■ Your task
For the entries below, repeat exactly each line starting with the one that contains "#15 (374, 1375)" and going on through the one that contains "Eric Slivka (304, 2389)", and no others.

+++

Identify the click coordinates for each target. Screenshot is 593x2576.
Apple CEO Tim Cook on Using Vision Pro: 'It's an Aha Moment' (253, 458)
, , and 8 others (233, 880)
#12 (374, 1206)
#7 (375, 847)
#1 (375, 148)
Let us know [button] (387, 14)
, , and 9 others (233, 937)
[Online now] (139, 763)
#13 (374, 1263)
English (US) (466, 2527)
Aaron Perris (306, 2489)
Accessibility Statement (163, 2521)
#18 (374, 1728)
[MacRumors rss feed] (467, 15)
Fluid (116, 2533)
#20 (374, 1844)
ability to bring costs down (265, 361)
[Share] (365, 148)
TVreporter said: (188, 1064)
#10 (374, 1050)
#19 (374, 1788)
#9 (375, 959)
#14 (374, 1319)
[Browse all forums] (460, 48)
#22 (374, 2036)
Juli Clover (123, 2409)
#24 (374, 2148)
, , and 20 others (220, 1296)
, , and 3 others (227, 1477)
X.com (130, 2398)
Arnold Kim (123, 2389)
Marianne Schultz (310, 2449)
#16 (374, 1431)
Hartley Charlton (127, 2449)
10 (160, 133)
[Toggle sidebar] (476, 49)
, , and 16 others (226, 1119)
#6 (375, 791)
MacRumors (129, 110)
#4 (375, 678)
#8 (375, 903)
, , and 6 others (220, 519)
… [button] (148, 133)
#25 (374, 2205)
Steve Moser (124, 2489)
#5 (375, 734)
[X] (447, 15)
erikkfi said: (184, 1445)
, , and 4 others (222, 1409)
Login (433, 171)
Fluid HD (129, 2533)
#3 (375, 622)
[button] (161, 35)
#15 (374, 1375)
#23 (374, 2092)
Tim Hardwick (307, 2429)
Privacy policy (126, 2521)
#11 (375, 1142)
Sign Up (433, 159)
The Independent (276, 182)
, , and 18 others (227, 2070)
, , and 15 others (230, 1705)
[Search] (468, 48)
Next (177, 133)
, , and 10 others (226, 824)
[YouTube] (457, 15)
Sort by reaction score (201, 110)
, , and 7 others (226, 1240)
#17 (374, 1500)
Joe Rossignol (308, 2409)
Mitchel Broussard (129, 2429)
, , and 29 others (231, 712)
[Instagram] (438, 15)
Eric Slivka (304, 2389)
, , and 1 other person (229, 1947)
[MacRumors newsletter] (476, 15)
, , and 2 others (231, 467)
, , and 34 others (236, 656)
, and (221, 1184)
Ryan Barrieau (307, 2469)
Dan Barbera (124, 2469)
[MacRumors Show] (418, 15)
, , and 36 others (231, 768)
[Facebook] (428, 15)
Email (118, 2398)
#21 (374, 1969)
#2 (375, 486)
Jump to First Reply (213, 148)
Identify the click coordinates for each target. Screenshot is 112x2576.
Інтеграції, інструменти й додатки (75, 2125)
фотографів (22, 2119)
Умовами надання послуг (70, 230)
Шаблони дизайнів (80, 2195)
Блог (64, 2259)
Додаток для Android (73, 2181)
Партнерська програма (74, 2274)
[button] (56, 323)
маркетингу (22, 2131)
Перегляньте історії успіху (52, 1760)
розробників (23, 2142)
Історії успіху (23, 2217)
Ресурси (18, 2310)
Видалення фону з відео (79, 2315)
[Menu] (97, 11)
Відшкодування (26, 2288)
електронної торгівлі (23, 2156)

+++

■ Result of this task
#15 (374, 1375)
#23 (374, 2092)
Tim Hardwick (307, 2429)
Privacy policy (126, 2521)
#11 (375, 1142)
Sign Up (433, 159)
The Independent (276, 182)
, , and 18 others (227, 2070)
, , and 15 others (230, 1705)
[Search] (468, 48)
Next (177, 133)
, , and 10 others (226, 824)
[YouTube] (457, 15)
Sort by reaction score (201, 110)
, , and 7 others (226, 1240)
#17 (374, 1500)
Joe Rossignol (308, 2409)
Mitchel Broussard (129, 2429)
, , and 29 others (231, 712)
[Instagram] (438, 15)
Eric Slivka (304, 2389)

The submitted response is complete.